Cannabis Profiling

The Future of Advanced Cannabis Profiling for Effective Compound Accuracy

by | Jun 21, 2018

Cannabis Profiling

Written by Jessica McKeil

Jessica McKeil is a cannabis writer and B2B content marketer living in British Columbia, Canada. Her focus on cannabis tech, scientific breakthroughs, and extraction has led to bylines with Cannabis & Tech Today, Terpenes and Testing, Analytical Cannabis, and Grow Mag among others. She is the owner and lead-writer of Sea to Sky Content, which provides content and strategy to the industry’s biggest brands.

Profiling Cannabis leads to a better understanding of how various strains do their magic.

Matt Sampson from North Coast Growers is a passionate cannabis phenohunter. He is on a quest to source specialty phenotypes of cannabis to produce consistent and interesting chemical profiles in every crop. Many in the industry would still label the pursuit of cannabinoid and terpene profile a type of “strain hunting,” but Sampson adamantly rejects the idea of strain in the cannabis industry. In his opinion the term strain is outdated.

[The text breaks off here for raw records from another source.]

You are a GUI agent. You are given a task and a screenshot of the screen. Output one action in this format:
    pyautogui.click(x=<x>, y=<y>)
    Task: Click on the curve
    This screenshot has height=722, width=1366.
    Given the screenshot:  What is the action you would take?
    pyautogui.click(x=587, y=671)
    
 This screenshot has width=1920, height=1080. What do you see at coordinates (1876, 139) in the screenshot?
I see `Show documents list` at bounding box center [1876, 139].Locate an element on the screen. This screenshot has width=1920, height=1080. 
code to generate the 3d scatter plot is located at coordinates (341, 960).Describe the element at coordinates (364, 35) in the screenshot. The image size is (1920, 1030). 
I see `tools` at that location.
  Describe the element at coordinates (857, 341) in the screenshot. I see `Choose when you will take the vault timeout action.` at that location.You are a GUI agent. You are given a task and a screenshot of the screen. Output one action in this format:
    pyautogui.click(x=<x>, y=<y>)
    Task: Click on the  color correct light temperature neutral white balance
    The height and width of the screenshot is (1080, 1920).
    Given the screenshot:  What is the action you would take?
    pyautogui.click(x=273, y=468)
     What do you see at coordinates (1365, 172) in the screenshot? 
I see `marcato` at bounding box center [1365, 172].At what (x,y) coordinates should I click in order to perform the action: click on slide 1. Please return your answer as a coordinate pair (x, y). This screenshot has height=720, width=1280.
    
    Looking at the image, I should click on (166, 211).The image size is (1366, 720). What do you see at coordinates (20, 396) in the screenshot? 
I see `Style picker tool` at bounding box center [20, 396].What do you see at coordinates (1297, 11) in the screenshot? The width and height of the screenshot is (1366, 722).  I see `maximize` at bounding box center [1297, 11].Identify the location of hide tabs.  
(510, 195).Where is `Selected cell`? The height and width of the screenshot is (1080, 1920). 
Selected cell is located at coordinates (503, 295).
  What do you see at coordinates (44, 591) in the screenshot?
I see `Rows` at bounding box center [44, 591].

Even as the industry continues to develop new innovative hybrids between the traditional sativas and indicas, are these novel ‘strains’ really new varieties? Sampson explains that in botany, the term strain doesn’t have any meaning. Cannabinoid and terpene profiles, the chemical makeup of cannabis, is a much more informative method of describing the differences between plants then the term strain could ever be.

Cannabis Strains vs. Cannabis Profiling

Long before prohibition, there were technically two types, or ‘strains’ of cannabis: indica and sativa. Each type grew in different regions and latitudes of the world, and thus developed different characteristics. Once California’s cannabis industry started moving plants indoors, during the 1970s and 1980s, that’s when growers started playing with hybridization. Within only a few short decades, there are now more hybrids than anyone can keep track of.

Even strains advertised as strictly sativa or pure indica, are more hybrid than anything else these days according to Sampson.  Specific strains like a Sour Diesel or Bubba Kush tend to develop dramatically different chemical compositions depending on who cultivates it, how they nurture it, and where it grows.

A kush grown outdoors in California will have a sharply different cannabinoid composition than that of the same strain grown indoors in Oregon. Sampson believes the industry has gotten to a point where strain is nearly meaningless; there is simply no consistency from one crop to the next as far as cannabinoids, terpenes, and end-user experience.

Instead, Sampson prefers to focus on chemovar, also sometimes referred to as chemotype. A chemovar is a chemically distinct type of cultivar. If a cultivar is a cultivated variety of cannabis developed through selective breeding than a chemovar is a chemically distinct expression from that cultivar.

Who grew it, how they grew it and in what area of the world all help develop these distinct chemovar subtypes of cannabis. The interactions between chemovar and cultivar play into the theories of genotype and phenotype whereby genotype (or the genetic constitution) develops into a variety of phenotypes through interaction with its environment.

minor cannabinoids and lab tech cannabis acetylation, cannabis profiling

The Importance of Terpene Profile

Sampson disagrees with the current push for cannabinoid content and testing. In his opinion, terpene profile may play a more crucial role in perfecting product consistency and user experience than the drive to increase THC levels. While he agrees there will always be a segment of customers seeking a cheap, high-potency product, the market trend is shifting towards refinement and more nuanced cannabinoid and terpene profiles.

He likens it to the alcohol industry, where there is a wide variety of price points and quality available in the market. Where some people will happily pay extra for a handcrafted, small-batch whiskey, others reach for the cheap options on the bottom shelf. The cannabis industry has evolved into a similar space.

Sampson is spending most of his time ‘phenohunting,’ looking for cannabis cultivars that express themselves in an interesting way in the North Coast Growers environment. He strives to find varieties not only with exciting cannabinoid profiles but also terpene compositions. Terpene testing is now embedded within the North Coast Growing methodology. There are very few growers today that implement mandatory terpene testing for their crops. Sampson strongly believes that terpenes give him more valuable information than strict cannabinoid testing ever could.

The Consumer Learning Curve

From Sampson’s perspective, the cannabis consumer is only going to pay so much for their purchase, no matter the quality of the cultivation and the attention to chemical makeup. North Coast Growers have already captured the top-shelf market with their products, and it’s now a matter of customer education to expand the market demand for higher-end cannabis.

He admits this is a bit of a challenging task, considering just how much of the margins in Washington state are eaten up by taxes alone. Roughly 37 percent goes to the state, and a further 10 percent goes to the municipality in Seattle. Little profit remains to spend on customer education programs. Customers still largely seek out THC above all else.

For now, the educational component is a bit of a waiting game until more of the market grasps the value of secondary cannabinoids and terpene profiles. Until then, he’s focused on sourcing interesting cannabis cultivars that fill a need for his customers and on providing a consistent quality product worth more than its THC content.